Uma justa sentença que furou os abusos da praxe

Praxes violentas ou degradantes há muitas, assim como haverá outras quase inofensivas. Mas a sentença de ontem é clara: chegou ao fim a benevolência perante os abusos da praxe

Demorou quase seis anos, mas a sentença ontem proferida no célebre caso de uma praxe violenta na Escola Superior Agrária de Santarém é, no essencial (que não são as multas, cujo montante é discutível), uma peça exemplar. E é um sinal de que acabou o tempo da benevolência para com os inúmeros abusos cometidos em nome da tradição. Um ritual integrador, dizem os defensores da praxe, argumentando que ele existe noutras esferas, juvenis ou adultas, públicas ou secretas. Mas será possível chamar ritual de integração a um festival de boçalidade e humilhação? Como imaginaram estes estudantes agrários que esfregar uma caloira com esterco, obrigando-a a secar ao sol e depois a simular um acto sexual, ajudaria a "integrá-la" no grupo? Como acham que alguém que é obrigado a enfiar a cabeça num bacio de excrementos aceita tal manifestação de boas-vindas?Não acham, porque nunca acham nada, a não ser que empregam mais engenho e tempo nessa actividade imbecil do que naquilo que deveria, na verdade, formar nas escolas espírito de grupo e de pertença. E o sentimento de impunidade por esses excessos é tal que, sintomaticamente, a advogada dos praxadores (que vai, naturalmente, recorrer da sentença) declarou ontem que não contava com a condenação. É verdade. Nem ela nem provavelmente o país, habituado a achar tais coisas insignificantes. Brincadeiras. Pois é altura de mostrar os limites de tais actos e declarar que há coisas que não são "da praxe" e sim do foro da justiça. Os actos dos seis jovens agora condenados, tardiamente, por algo que aconteceu em 2002, "ultrapassaram", segundo o juiz, "os limites impostos pela noção de praxe" e foram para "além do mínimo ético socialmente tolerável". Daí a condenação de seis dos envolvidos a multas que oscilam entre os 640 e os 1600 euros e de um sétimo, veterano da escola, por crime de coacção, com multa de 1400 euros.

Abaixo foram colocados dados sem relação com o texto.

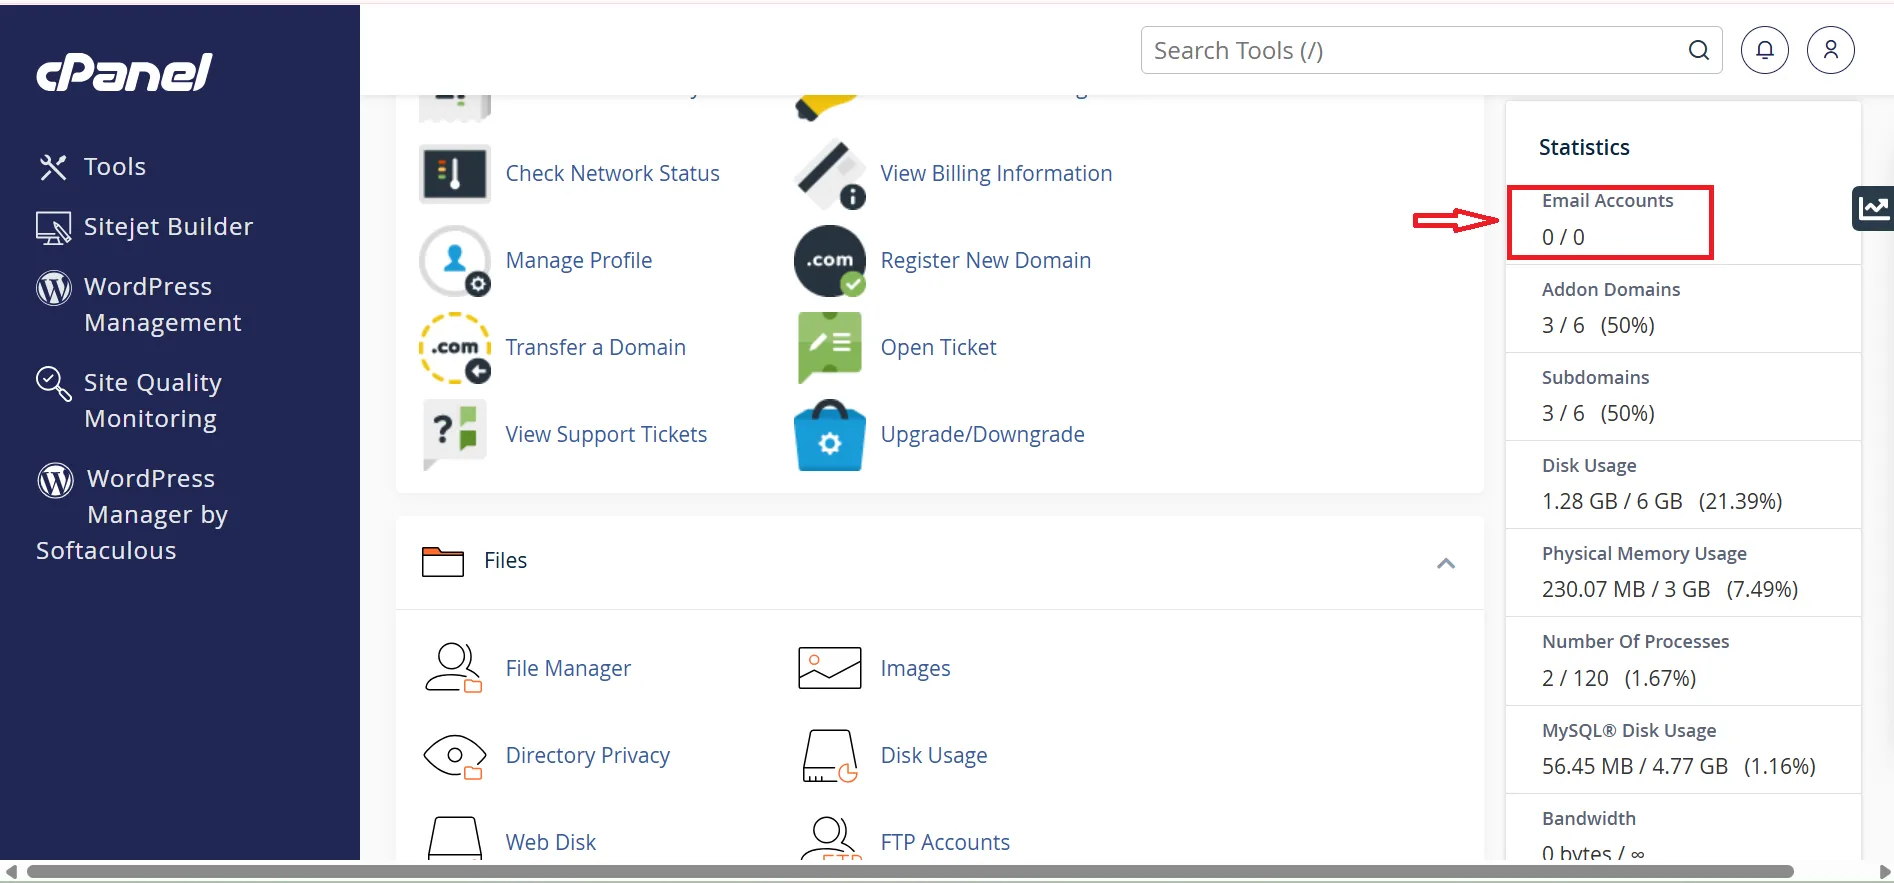This screenshot has width=1894, height=883.
Task: Open notifications bell icon
Action: [x=1765, y=50]
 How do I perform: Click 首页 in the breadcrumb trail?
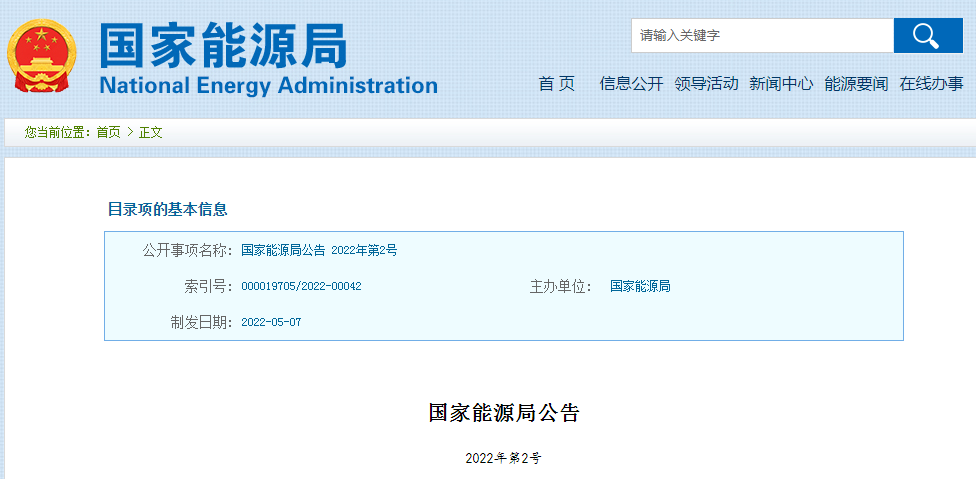pyautogui.click(x=108, y=132)
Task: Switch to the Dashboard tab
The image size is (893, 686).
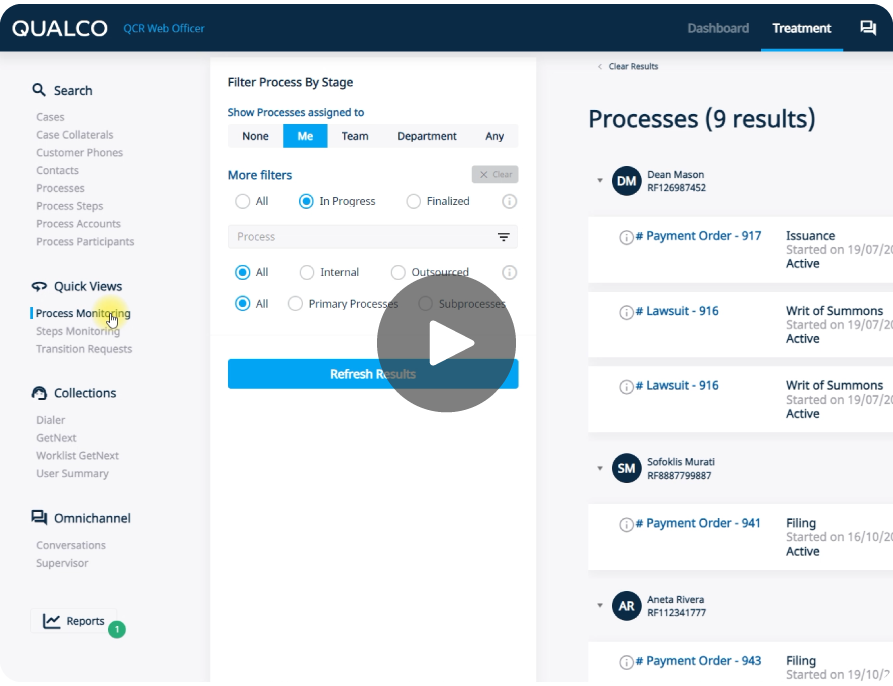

Para quem se recorda do tristemente célebre caso do telemóvel que pôs o país inteiro a discutir os limites da autoridade escolar, é bom recordar que este caso também começou com um telemóvel. A aluna que foi alvo da praxe desobedeceu à ordem de não atender telefonemas durante as praxes e atendeu uma chamada da mãe. O que se seguiu foi, segundo o juiz, "uma retaliação". Era da praxe? Quem decide o que é, ou não, da praxe? Os veteranos? Os ex-caloiros dos anos mais recentes? Todos e ninguém? O facto de as praxes terem, aos poucos, suscitado vários movimentos de contestação não será, como agora alguns querem fazer crer, derivado a uma reacção "de esquerda" a tradições "de direita", mas sim à miséria a que muitas praxes se deixaram reduzir, aviltadas pelos seus cultores a exercícios de imbecilidade animalesca. Os que defendem que a praxe é integradora, e ainda agora surgiram vozes nesse sentido no debate que se seguiu ao anúncio da sentença, que mostrem como. Deixando, de preferência, os excrementos de lado. Excrementos? O enraizamento da "tradição" é tal que até um professor veio dizer, durante o processo, que "é preciso desmistificar as fezes"; e a própria directora da escola admitiu que era "normal a praxe com bosta". Pois estamos a tempo de deixar de ser. De deixarmos de considerar normal esta anormalidade. E de devolver às praxes, onde estas se mantenham, a dignidade que os seus defensores reclamam. Isto se ainda lhes resta alguma.